* [Task input]

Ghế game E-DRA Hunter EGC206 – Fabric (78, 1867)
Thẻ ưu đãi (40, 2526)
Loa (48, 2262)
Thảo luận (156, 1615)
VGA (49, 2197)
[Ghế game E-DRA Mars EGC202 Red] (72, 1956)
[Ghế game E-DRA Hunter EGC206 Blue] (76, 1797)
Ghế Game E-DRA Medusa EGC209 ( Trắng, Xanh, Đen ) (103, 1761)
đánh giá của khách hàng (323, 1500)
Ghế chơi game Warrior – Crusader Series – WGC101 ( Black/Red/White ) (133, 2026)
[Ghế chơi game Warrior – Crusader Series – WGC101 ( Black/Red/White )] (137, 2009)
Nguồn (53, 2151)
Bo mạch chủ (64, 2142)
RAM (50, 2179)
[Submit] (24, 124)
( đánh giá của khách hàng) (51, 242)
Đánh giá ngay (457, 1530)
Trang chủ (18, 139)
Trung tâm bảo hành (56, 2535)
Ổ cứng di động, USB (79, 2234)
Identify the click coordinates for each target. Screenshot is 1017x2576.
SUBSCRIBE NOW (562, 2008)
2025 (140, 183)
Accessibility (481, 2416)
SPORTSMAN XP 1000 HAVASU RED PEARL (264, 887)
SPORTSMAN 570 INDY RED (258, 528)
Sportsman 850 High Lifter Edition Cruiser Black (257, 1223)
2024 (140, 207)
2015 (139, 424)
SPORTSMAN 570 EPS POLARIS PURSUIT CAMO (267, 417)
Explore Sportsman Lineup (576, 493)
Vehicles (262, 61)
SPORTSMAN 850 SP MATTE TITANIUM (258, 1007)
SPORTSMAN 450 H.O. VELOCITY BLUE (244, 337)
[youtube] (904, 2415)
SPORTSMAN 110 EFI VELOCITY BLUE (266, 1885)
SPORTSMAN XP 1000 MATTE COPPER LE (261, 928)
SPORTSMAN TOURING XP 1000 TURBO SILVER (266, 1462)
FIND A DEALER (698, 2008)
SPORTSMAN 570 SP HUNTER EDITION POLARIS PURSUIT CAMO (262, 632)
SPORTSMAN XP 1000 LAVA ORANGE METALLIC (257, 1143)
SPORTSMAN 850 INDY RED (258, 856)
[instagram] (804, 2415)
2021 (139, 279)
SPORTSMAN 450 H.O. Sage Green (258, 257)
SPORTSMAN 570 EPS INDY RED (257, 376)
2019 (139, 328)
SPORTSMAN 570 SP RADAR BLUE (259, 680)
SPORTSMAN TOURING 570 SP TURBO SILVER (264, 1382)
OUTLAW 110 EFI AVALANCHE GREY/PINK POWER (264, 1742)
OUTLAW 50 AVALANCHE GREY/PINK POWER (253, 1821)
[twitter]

* [About this exercise]
Output exactly the span of lines beginning at the first line of the records and ending at the line that holds "[Ghế game E-DRA Hunter", inclusive, with no other text.

* [Output]
Ghế game E-DRA Hunter EGC206 – Fabric (78, 1867)
Thẻ ưu đãi (40, 2526)
Loa (48, 2262)
Thảo luận (156, 1615)
VGA (49, 2197)
[Ghế game E-DRA Mars EGC202 Red] (72, 1956)
[Ghế game E-DRA Hunter EGC206 Blue] (76, 1797)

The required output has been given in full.